The input>
■ ■ ■ ■
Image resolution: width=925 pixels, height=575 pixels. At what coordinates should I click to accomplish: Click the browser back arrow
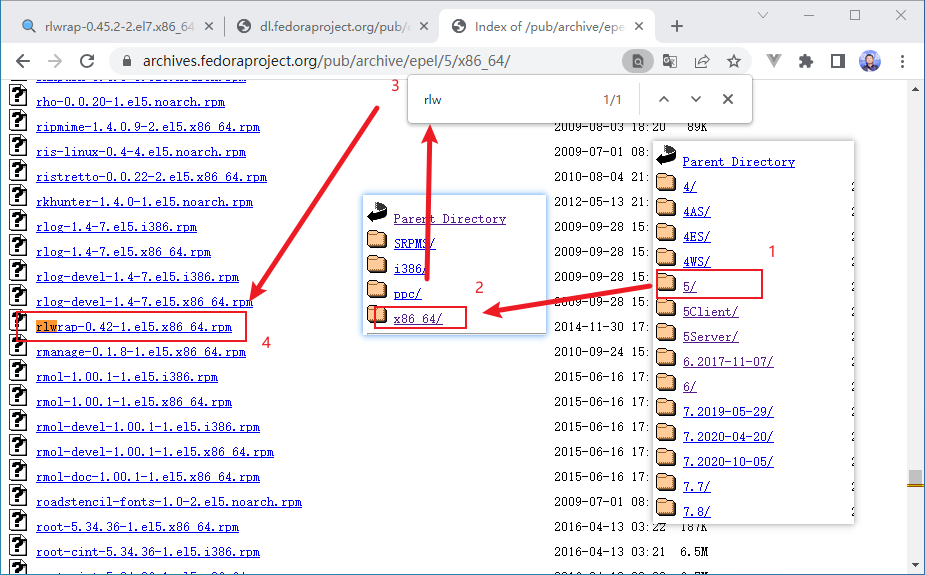pyautogui.click(x=22, y=61)
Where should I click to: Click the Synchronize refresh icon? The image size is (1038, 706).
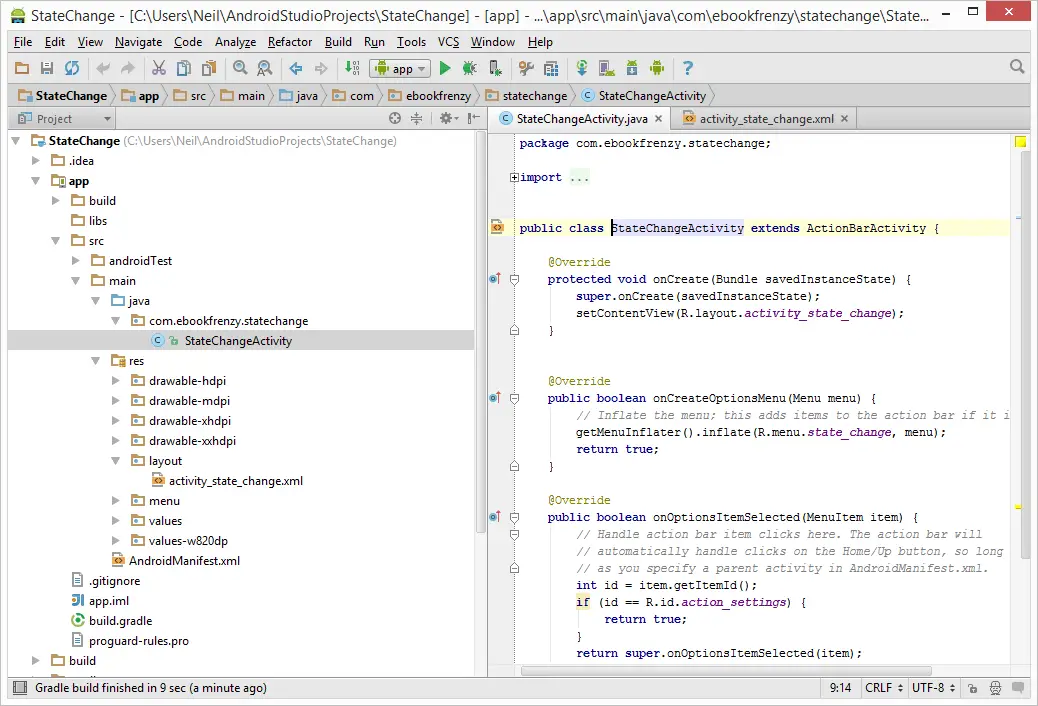72,68

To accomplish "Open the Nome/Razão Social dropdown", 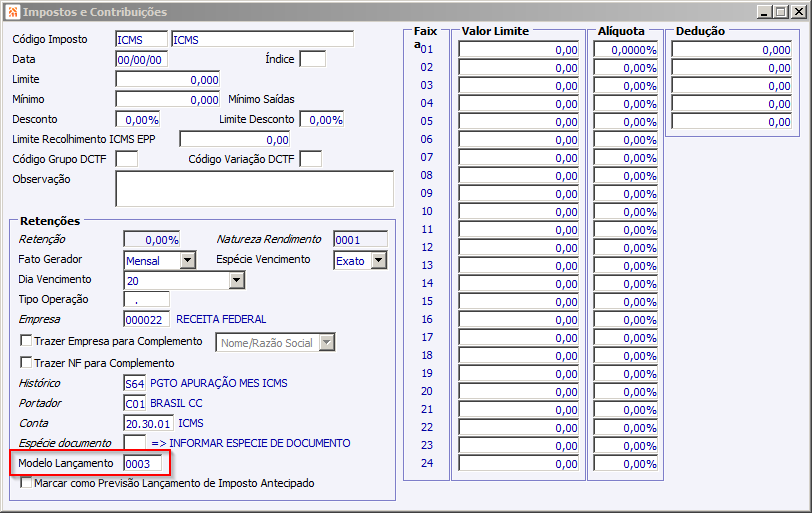I will pyautogui.click(x=327, y=342).
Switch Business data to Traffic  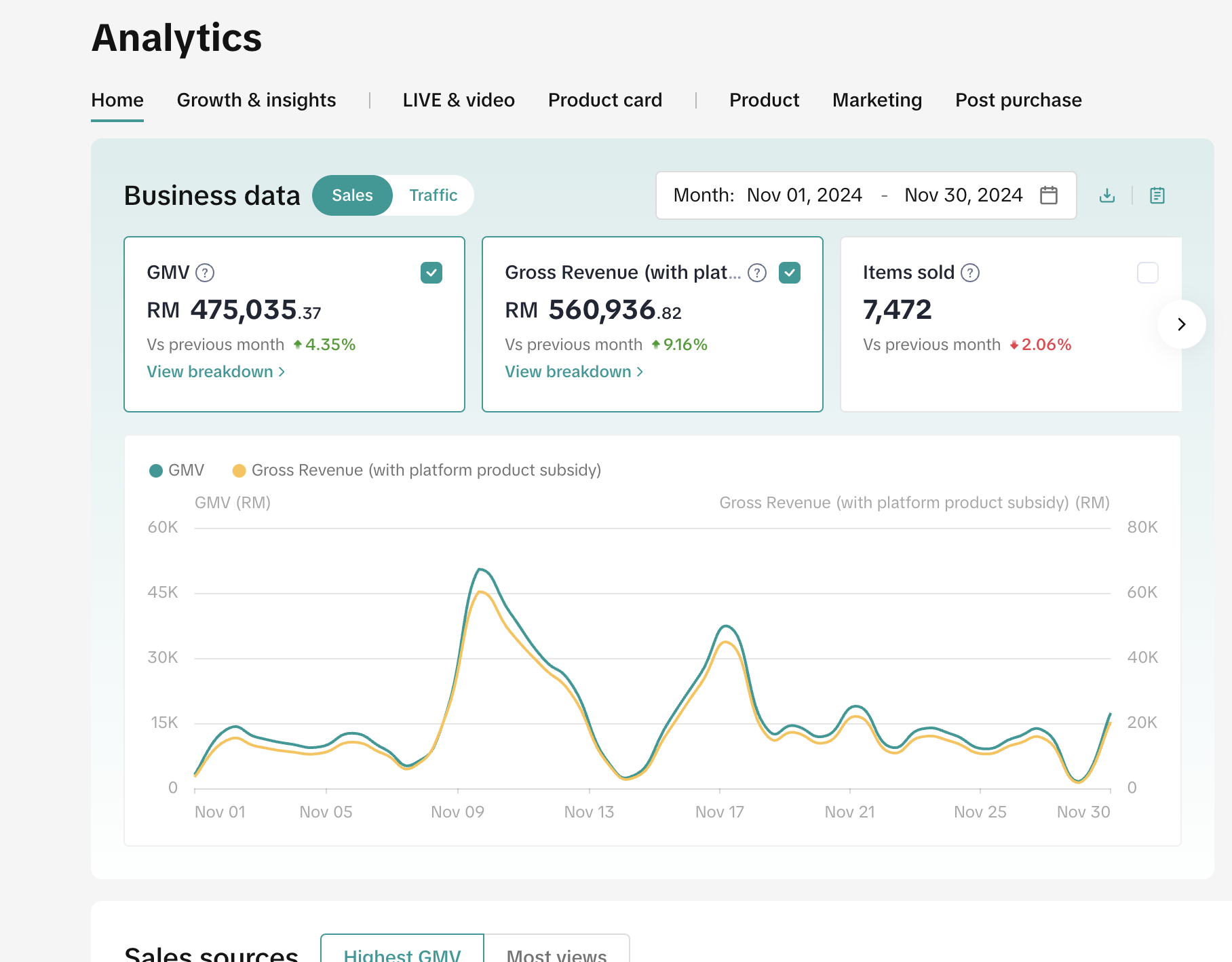click(433, 195)
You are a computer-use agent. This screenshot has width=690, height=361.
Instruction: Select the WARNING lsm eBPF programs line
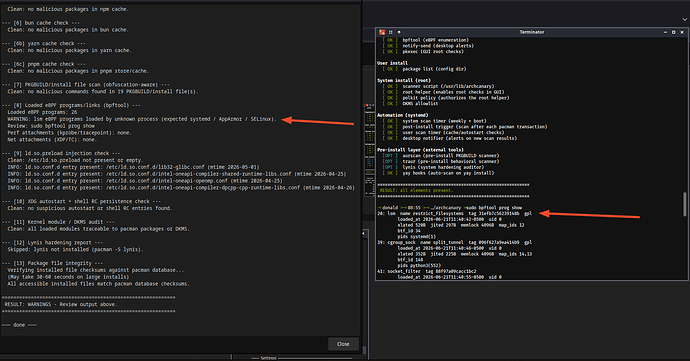[142, 119]
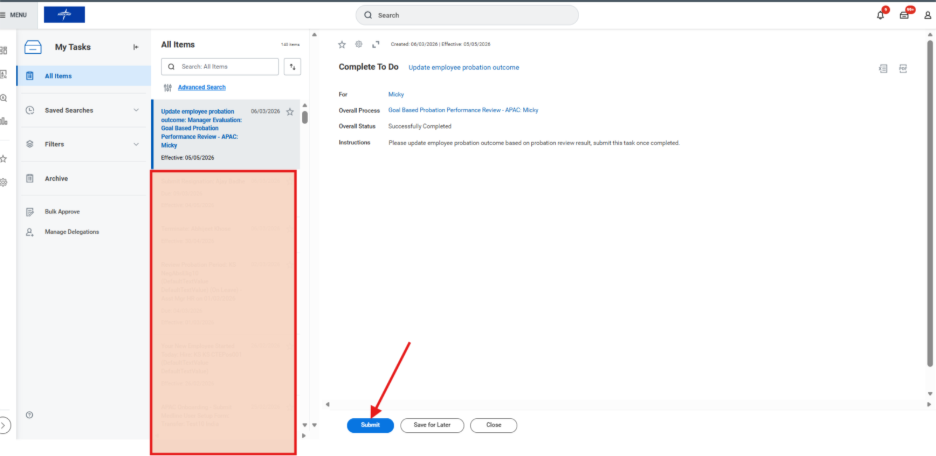936x456 pixels.
Task: Open the Advanced Search link
Action: (x=201, y=87)
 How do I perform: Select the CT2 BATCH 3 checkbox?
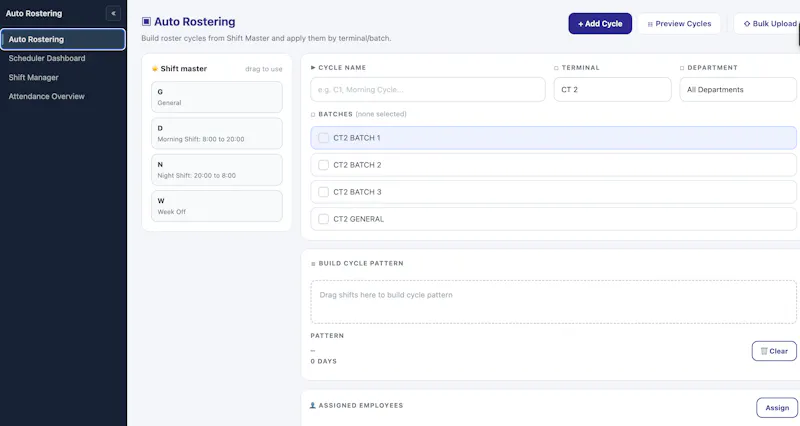(323, 192)
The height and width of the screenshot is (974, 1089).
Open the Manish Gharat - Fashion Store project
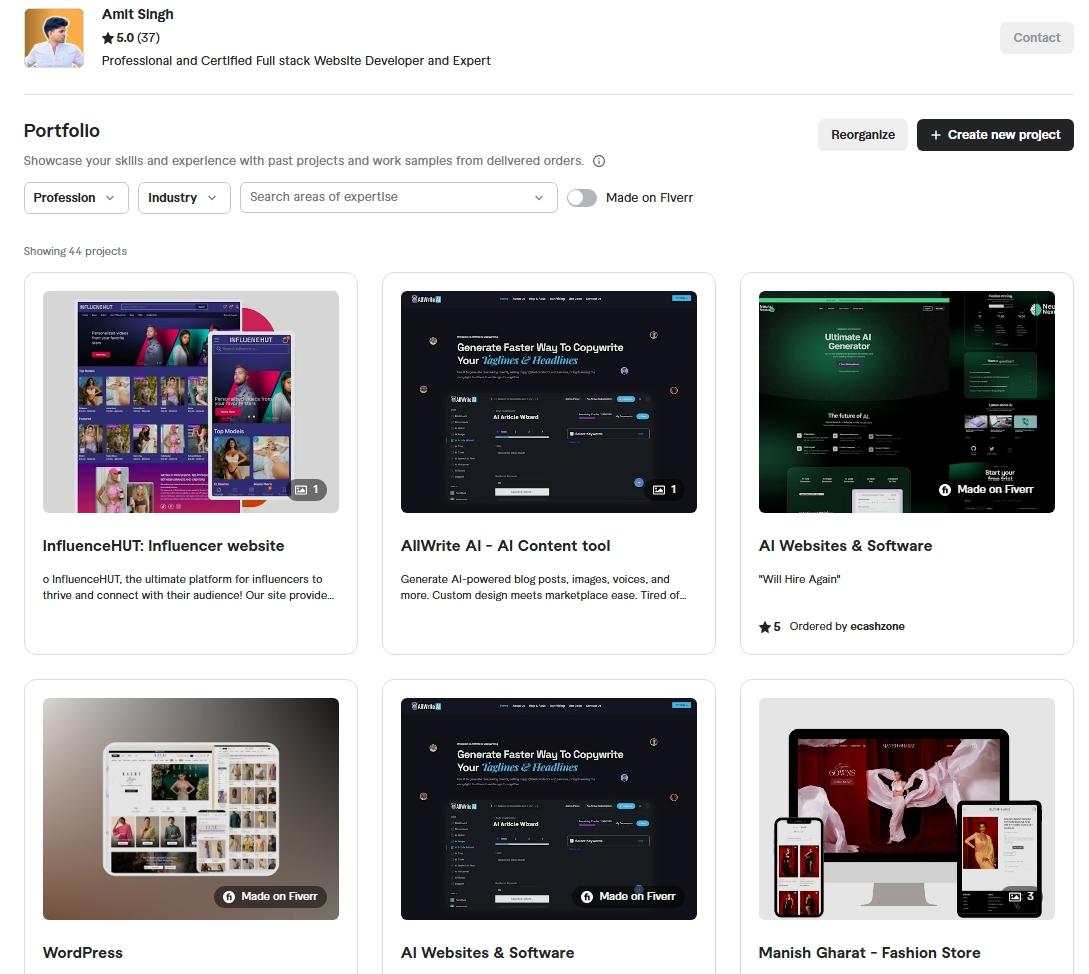point(869,952)
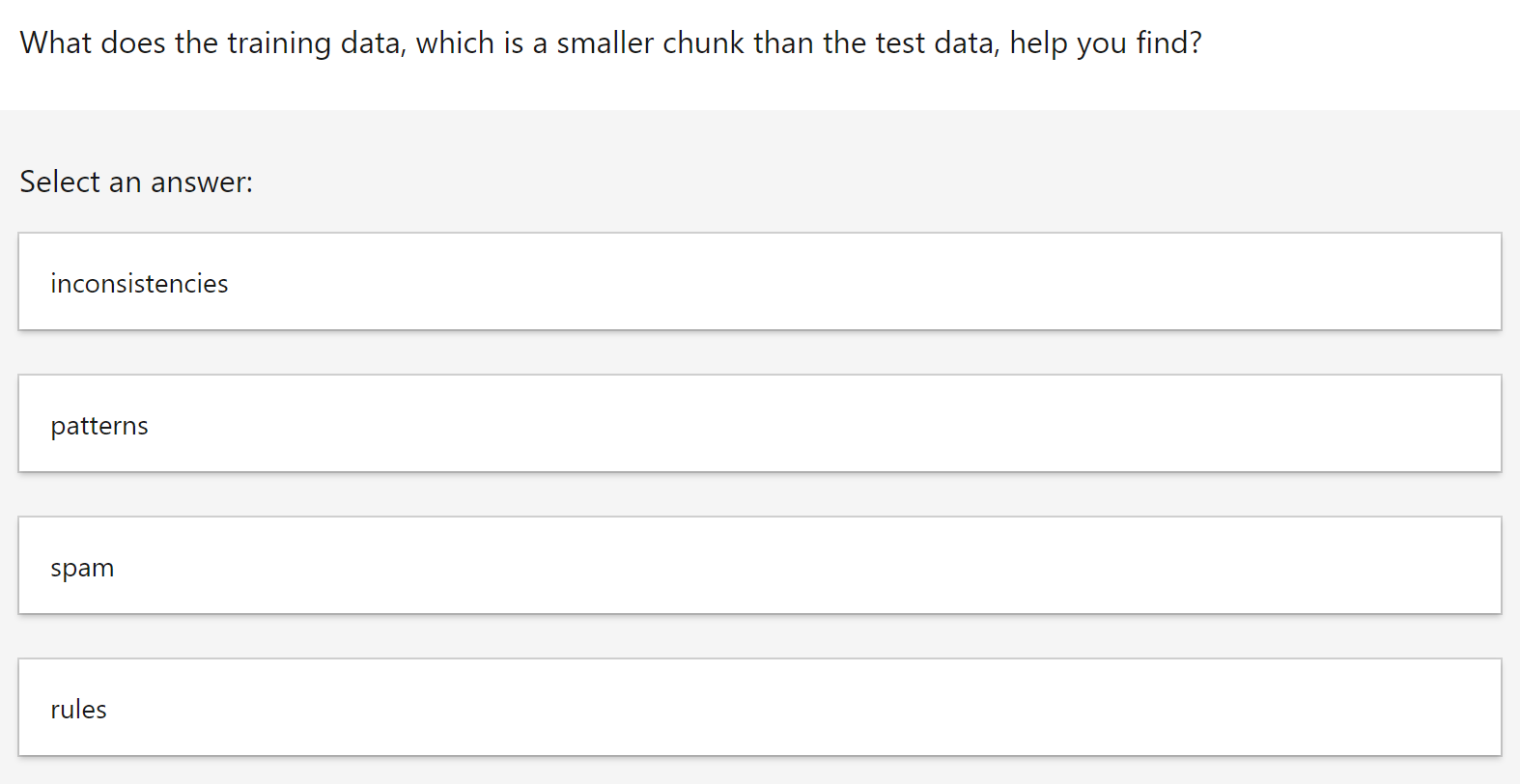Click the 'inconsistencies' text label
1520x784 pixels.
point(139,283)
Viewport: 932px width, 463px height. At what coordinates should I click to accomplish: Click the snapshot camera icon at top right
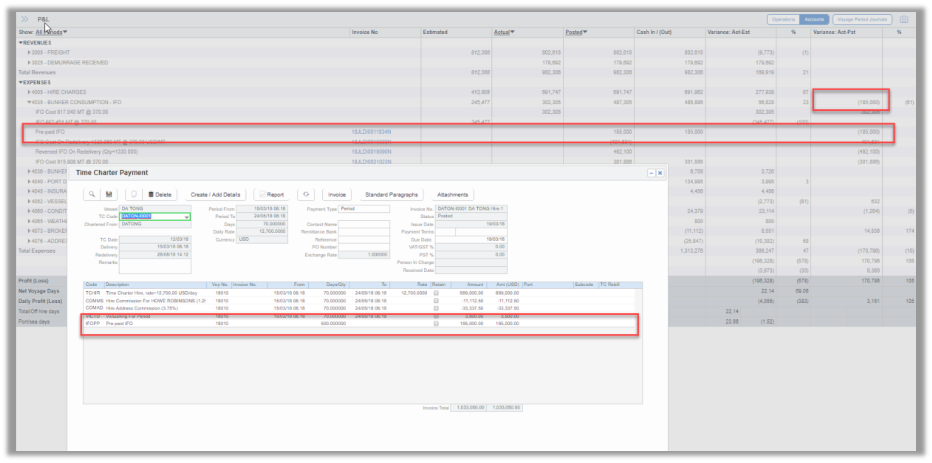[904, 19]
■ ■ ■ ■
Only a number should be returned: the count of lines above that include "screenshot".

Answer for this exercise> 2